HOW do you know you have come out the other side of toddlerhood? It’s not a trick question. There are a number of clues. If you have to think of the answer well, then, congratulations, you lucky sucker; you’re out the other side.
See how easy it is to forget all about the hardships that accompany that tricky, messy stage in your life.
Oh, I know. You haven’t forgotten them. I haven’t either. There are some red hot ones still burning holes in my brain. But see how easy things are after a good nights sleep. Bet you thought you’d never see that again.
How about that first uninterrupted cup of coffee during the 15 minutes Peppa Pig burned a different hole in your brain?
What about coming out of the bathroom and feeling strange? Strange because you were in there alone. For all of five minutes.
See? Those things.
I am wearing makeup again. Proper stuff now not like the time I only drew on one eyebrow and forgot to blend in my dots of foundation.
I am going through my handbag for something or other and realise it’s actually a handbag and not a family sized rucksack. Also there isn’t a baby wipe in sight!
I am wearing jewellery again. Dangly stuff too. The fear of getting the ear lobe ripped off me by an eager, grabby toddler has long passed. Now my only worry is the dog (or the child) eating my beads and chains. Poo watch anyone?
There is alcohol again. And not alcopops either but proper grown up wine and spirits and the odd beer.
I wear clothes that are not black. Clothes that might actually be white! Or close enough to it anyway. I am still dodging mucky puppy hands and snotty noses but most days when I don white duds, they are still clean(ish) when I take them off.

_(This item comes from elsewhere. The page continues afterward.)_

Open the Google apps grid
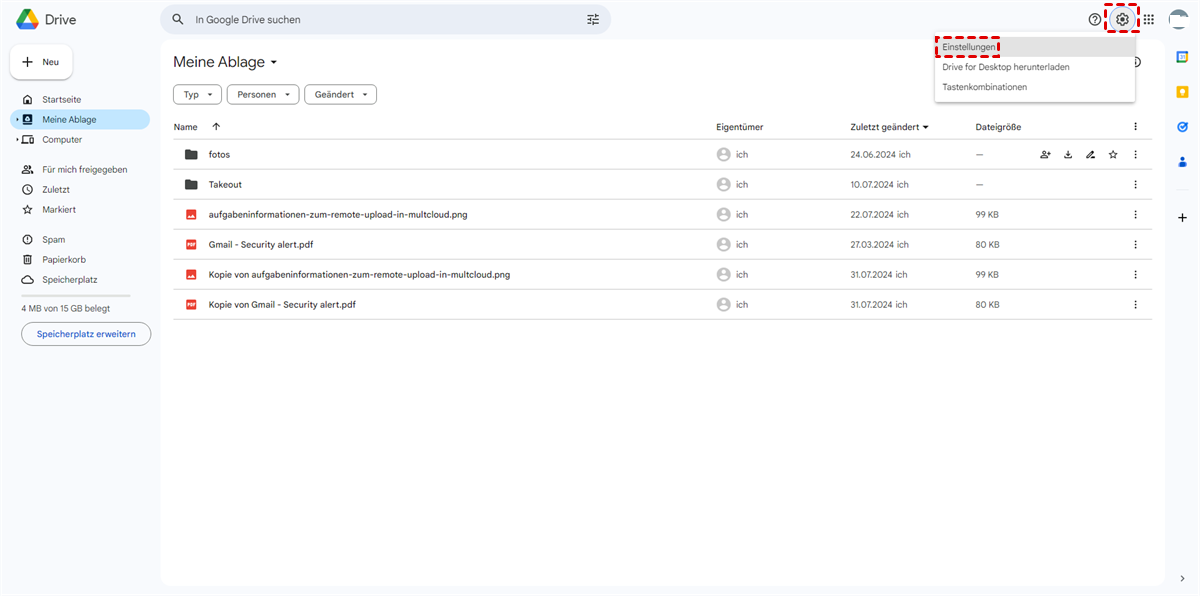Screen dimensions: 1200x596 pos(1149,19)
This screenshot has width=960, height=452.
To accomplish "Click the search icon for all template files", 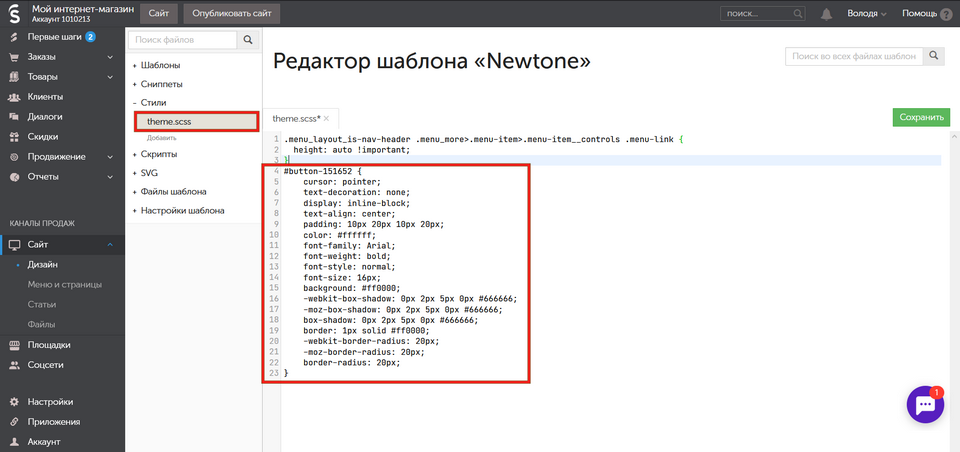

Relax at your peril though. Never ever let your guard down. Kids are always on the lookout for perfect opportunities to embarrass you and entertain everyone else in the café. You think they were given high pitch voices because it’s cute? Nooooo! It’s so everyone within a five mile radius can hear them.
Here is a conversation that may or may not have taken place between me and one of my boys lately. On a day when I was wearing the aforementioned white(ish) trousers plus a short sleeved top.

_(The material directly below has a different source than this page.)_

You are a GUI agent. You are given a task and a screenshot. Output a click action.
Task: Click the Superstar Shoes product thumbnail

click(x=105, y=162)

“What’s that under your arms?”
“Nothing.” (Distracted and reaching across for the cappuccino)
“There is. I saw something.”
“What did you see?” (Sipping coffee with my guard down. Totally out in the open and unprotected)
“Prickly stuff. Look! There it is again. I told you. YOU HAVE HAIR BALLS UNDER YOUR ARMS!”
Recently I took the four boys and our lovely Juno girl doggy off on a skyte through some small woods near us. Delighted with myself.
Wearing the beige linen trousers. Delighted with myself. Walked the wood with them all. Delighted with myself.
Returned home with only a smidgeon of pepperoni on the side of my beige linen trousers that couldn’t be seen if I pulled my top down enough.
Later on that same day when I took off the linen trousers I saw what I knew was a smushed lump of chocolate brownie on the backside of it. But I know the 67 people who saw me between the hours of 2pm and 11pm thought it was shite!
See? You will get to the other side but they just won’t let you enjoy it. Keep those arms pinned to your sides at all times and keep a rain jacket or some such handy to wrap around your waist in the event that you sit in something unsavoury.
The other side. It’s the best finish line you will ever cross.